*Exercise prompt*. Wherever the string "calendar" appears in the entries below, return the line that holds it.

[Records from a data collection]
- - - - - - -

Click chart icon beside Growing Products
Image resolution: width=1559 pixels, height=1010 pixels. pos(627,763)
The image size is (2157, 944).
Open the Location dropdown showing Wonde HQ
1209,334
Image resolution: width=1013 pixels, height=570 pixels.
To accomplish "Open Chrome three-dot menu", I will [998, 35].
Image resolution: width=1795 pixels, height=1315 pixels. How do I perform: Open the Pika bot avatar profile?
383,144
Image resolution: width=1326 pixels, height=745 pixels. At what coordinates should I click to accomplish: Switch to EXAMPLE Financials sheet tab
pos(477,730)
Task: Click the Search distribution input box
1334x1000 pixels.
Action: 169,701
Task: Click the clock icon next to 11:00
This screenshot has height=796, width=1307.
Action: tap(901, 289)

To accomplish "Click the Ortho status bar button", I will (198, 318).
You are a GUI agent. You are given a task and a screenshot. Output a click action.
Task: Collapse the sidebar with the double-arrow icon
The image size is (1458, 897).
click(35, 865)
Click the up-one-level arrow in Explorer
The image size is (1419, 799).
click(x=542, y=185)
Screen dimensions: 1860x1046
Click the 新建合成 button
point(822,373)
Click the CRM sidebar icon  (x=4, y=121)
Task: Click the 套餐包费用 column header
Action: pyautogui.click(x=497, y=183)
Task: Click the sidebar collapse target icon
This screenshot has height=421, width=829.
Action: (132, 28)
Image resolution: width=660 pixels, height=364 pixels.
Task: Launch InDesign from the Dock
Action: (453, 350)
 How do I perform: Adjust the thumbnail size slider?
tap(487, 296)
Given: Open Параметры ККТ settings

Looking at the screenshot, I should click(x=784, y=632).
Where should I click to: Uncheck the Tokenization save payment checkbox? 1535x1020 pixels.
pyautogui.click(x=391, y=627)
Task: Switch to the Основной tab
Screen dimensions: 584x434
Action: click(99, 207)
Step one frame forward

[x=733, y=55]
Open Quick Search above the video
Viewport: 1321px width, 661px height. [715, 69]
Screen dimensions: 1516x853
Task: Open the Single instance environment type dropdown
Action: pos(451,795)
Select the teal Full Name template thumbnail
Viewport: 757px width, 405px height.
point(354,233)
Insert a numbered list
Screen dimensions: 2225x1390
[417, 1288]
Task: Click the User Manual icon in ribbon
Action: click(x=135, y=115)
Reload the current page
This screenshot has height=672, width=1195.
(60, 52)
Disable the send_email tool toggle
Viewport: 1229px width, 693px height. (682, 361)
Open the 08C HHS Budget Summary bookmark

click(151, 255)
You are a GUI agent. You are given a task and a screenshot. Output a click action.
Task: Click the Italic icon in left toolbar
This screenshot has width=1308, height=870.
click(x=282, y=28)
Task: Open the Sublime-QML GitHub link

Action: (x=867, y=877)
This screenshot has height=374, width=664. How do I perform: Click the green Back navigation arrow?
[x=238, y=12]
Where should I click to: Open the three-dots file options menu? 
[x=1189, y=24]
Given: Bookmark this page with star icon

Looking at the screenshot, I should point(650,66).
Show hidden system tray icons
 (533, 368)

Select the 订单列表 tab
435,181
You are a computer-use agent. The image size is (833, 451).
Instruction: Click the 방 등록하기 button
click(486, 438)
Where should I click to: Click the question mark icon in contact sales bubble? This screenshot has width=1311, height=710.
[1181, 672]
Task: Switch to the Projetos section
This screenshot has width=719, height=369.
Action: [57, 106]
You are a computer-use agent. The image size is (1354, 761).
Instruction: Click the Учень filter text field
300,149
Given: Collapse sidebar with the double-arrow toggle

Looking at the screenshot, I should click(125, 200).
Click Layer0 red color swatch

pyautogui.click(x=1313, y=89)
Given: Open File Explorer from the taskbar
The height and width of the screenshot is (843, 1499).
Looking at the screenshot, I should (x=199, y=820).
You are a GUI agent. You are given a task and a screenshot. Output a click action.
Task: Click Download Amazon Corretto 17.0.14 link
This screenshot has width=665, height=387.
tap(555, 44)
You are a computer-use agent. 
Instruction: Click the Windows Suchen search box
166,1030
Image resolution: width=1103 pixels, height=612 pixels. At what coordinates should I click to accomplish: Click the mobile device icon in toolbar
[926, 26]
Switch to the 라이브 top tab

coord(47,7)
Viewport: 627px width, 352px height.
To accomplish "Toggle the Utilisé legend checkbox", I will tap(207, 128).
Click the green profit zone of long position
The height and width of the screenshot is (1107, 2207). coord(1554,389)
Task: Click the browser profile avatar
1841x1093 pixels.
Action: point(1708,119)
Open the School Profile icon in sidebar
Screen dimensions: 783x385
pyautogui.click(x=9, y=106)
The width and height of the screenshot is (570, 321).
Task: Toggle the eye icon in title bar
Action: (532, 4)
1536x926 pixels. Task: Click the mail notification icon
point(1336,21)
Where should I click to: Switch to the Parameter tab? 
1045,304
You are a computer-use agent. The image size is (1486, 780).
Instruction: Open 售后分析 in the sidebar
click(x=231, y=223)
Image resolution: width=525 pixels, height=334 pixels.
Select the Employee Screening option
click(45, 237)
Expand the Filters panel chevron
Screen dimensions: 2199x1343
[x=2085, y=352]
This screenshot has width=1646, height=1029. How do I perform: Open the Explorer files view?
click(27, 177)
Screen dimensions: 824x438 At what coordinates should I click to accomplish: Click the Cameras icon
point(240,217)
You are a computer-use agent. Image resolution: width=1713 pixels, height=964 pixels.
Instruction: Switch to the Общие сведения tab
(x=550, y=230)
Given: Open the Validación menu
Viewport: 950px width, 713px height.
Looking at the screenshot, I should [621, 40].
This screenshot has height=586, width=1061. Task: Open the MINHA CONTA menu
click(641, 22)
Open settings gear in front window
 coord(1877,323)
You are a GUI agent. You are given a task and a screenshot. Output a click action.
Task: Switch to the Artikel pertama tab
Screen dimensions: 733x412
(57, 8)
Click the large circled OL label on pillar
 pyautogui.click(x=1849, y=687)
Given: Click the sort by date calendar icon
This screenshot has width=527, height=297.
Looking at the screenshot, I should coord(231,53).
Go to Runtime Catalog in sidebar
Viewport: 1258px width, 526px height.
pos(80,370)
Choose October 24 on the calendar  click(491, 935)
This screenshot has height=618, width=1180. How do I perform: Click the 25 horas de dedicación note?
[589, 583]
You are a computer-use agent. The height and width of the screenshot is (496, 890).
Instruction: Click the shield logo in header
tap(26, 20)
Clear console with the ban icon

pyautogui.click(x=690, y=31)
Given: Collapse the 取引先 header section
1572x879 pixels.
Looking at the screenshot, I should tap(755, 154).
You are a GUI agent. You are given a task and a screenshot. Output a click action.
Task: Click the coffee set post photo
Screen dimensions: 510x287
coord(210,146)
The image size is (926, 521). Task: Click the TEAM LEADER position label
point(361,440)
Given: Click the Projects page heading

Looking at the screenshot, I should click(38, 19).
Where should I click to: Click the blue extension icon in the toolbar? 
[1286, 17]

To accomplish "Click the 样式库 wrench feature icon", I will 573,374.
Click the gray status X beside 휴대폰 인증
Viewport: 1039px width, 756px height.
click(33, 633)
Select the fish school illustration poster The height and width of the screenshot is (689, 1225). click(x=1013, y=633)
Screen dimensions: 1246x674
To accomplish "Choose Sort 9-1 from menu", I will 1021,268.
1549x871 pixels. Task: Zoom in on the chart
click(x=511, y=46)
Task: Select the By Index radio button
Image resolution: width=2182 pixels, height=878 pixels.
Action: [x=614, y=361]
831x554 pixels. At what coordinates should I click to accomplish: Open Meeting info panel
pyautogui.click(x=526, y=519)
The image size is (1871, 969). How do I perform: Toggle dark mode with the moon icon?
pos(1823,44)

- - - - - - -

*Answer space*.
Given: Click the sort by date calendar icon
Choose October 24 on the calendar  click(491, 935)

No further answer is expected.